I would like the number of lines in the data that contain the word "computer". Please give that number alone.

*** Block opens ***

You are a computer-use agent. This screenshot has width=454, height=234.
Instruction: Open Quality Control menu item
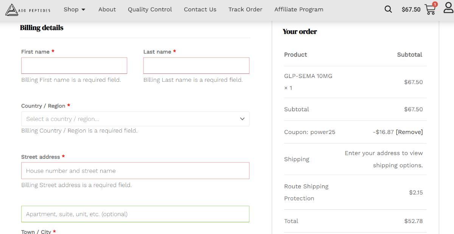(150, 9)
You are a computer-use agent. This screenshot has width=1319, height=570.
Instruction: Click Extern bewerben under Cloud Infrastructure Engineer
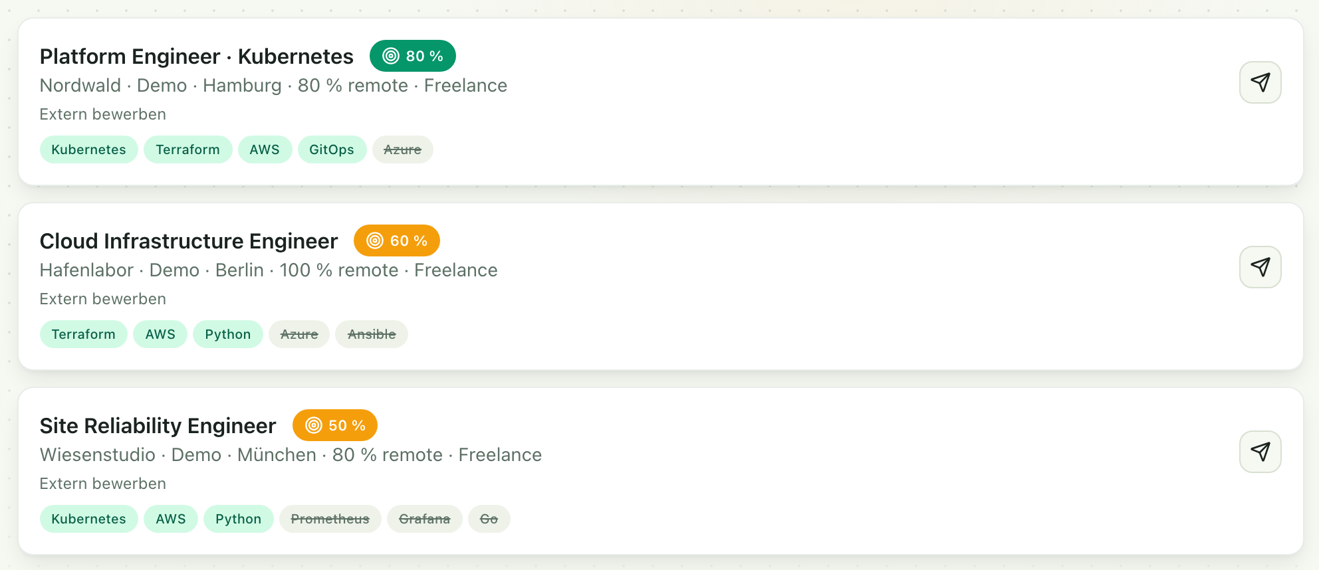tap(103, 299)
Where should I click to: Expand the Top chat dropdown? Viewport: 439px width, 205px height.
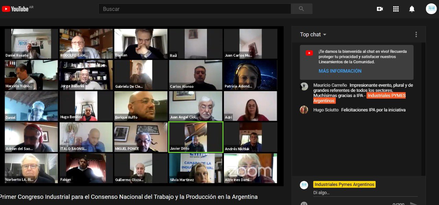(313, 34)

*** Block closes ***
*** Block opens ***

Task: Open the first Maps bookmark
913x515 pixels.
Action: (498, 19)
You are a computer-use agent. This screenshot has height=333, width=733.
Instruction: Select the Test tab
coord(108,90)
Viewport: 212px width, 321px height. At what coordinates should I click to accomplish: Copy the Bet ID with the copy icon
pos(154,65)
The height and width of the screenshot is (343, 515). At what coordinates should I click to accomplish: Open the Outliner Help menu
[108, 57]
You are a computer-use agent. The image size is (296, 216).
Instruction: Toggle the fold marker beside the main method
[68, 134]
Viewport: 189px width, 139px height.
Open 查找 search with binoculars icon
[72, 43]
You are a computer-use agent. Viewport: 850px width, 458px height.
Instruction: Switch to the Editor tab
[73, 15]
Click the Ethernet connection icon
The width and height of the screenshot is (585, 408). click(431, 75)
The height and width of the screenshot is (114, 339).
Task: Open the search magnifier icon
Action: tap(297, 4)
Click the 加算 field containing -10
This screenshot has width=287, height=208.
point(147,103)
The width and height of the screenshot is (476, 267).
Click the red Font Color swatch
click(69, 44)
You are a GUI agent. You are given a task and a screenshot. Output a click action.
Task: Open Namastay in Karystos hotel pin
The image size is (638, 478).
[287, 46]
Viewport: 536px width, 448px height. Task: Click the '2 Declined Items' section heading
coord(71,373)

*** Block closes ***

- Solution for this problem: 5